All 50 U.S. states are beginning to reopen in some capacity, nearly two months after COVID-19 thrust the country into lockdown.
Taking a look at several recent analyst reports, we can see that these sudden and sweeping upheavals to the U.S. economy have profoundly altered how people spend their money.
As states continue to ease restrictions and businesses reopen, Americans are slowly starting to eat out, buy big-ticket items like houses and commute again.
U.S. consumer spending makes up about 70% of economic output as measured by Gross Domestic Product. Ultimately, consumer sentiment will be the most important factor in tracking the success of America’s reopening and gauging the health of the economy.
As we examine below, consumer spending and consumer sentiment go hand-in-hand.
According to a May 20 report by Bank of America (BAC), consumer spending this month has notably increased in restaurants, beauty salons and department stores. In addition, furniture and home improvement spending is rising on a year-over-year basis across the country, while spending on entertainment services is still contracting deeply.
According to BAC aggregated card data, total card spending was down -12% year-over-year over the five-day period of May 12-16, a meaningful improvement from the -40% year-over-year decline in late March.
This shift in behavior can be attributed to the April stimulus payments, an increase in successfully filed unemployment benefits and a phased reopening of the economy.
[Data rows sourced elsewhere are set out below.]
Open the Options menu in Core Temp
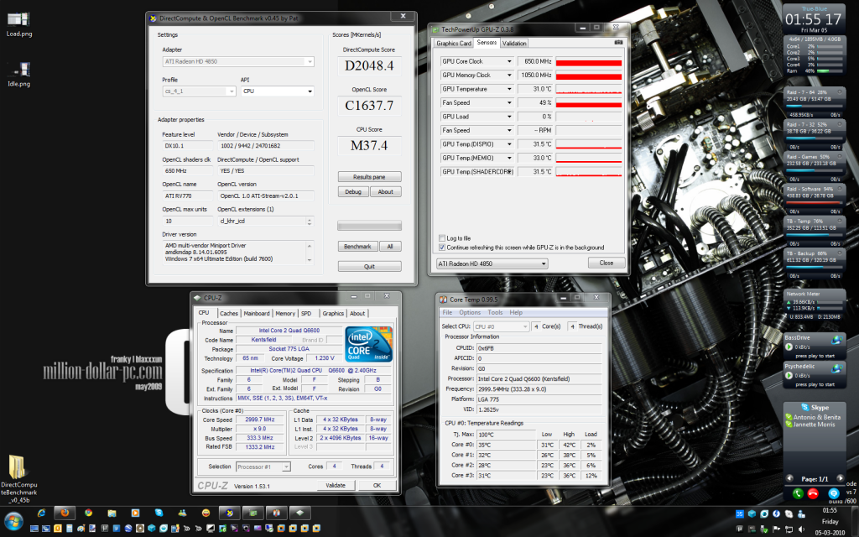Image resolution: width=859 pixels, height=537 pixels. (470, 312)
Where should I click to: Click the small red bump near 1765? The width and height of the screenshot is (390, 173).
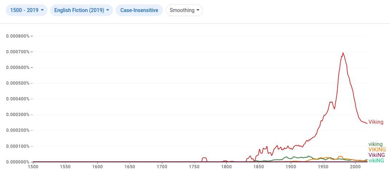coord(204,158)
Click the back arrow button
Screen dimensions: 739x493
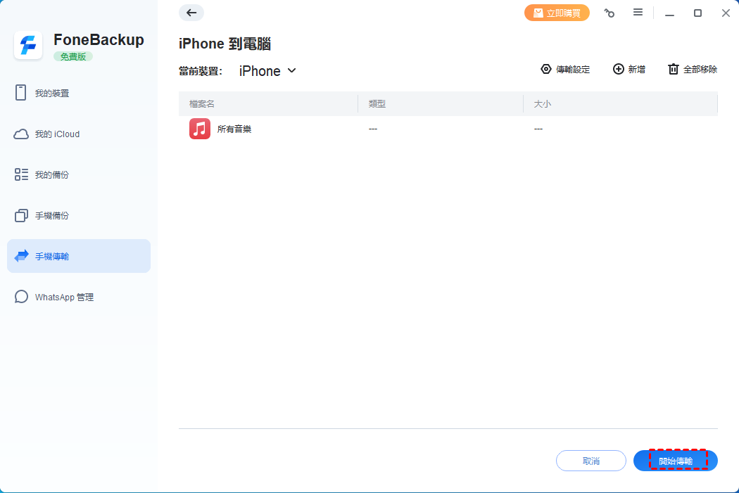[191, 13]
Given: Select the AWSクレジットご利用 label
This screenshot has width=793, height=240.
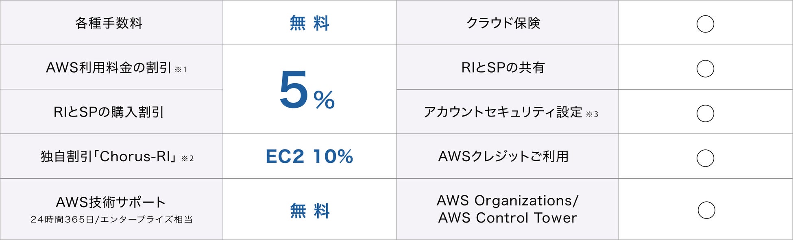Looking at the screenshot, I should [503, 156].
The supplemental income has helped to soften the blow for many Americans and made some more confident about the future.
Although the reopening is relatively recent, a look at Georgia and Texas — two states in the later stages of their reopening process — could provide a roadmap for the rest of the country.
Spending at beauty salons in Georgia averaged -46% year-over-year between May 1-7, up from -96% in the beginning of April. Both Georgia and Texas saw a pickup in spending at restaurants and department stores, with the biggest overall improvement in discretionary spending in Dallas, Atlanta and Houston.
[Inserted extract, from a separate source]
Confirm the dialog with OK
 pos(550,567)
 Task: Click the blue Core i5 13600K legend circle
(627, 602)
On May 16, the most recent date from BAC’s report, aggregated daily consumer spending year-over-year was up in these categories:
More than two-thirds of states have now allowed nonessential retail to reopen their doors, according to a May 20 report by Goldman Sachs.
However, the magnitude of traffic and sales is dependent on consumer willingness to return to stores once they reopen.
Goldman Sachs analyzed Google Trends search data to understand which retailers were getting the most attention among consumers anticipating re-openings.
The New York-based investment banking company found consumer interest in reopenings are higher in states less affected by the virus and that the most interest among consumers is concentrated in off-price retail, or discount retailers like TJ Maxx, HomeGoods and Marshalls.
The economic downturn and a surplus of apparel and accessories could lead to a faster recovery for off-price retailers than for other retail sectors.
Due to pent-up consumer demand, Twitter engagement regarding store reopenings has risen significantly since early April, according to Goldman Sachs.
The bottom line
Optimism over the reopening of the economy continues to build. Furthermore, recent data on 13 states that have reopened for more than three weeks have seen daily coronavirus cases fall 29%, according to the COVID Tracking Project. If we can continue to safely navigate the reopenings over the next couple months, there’s no doubt the consumer sentiment will be boosted.
In other words, “if you reopen it, they will come!”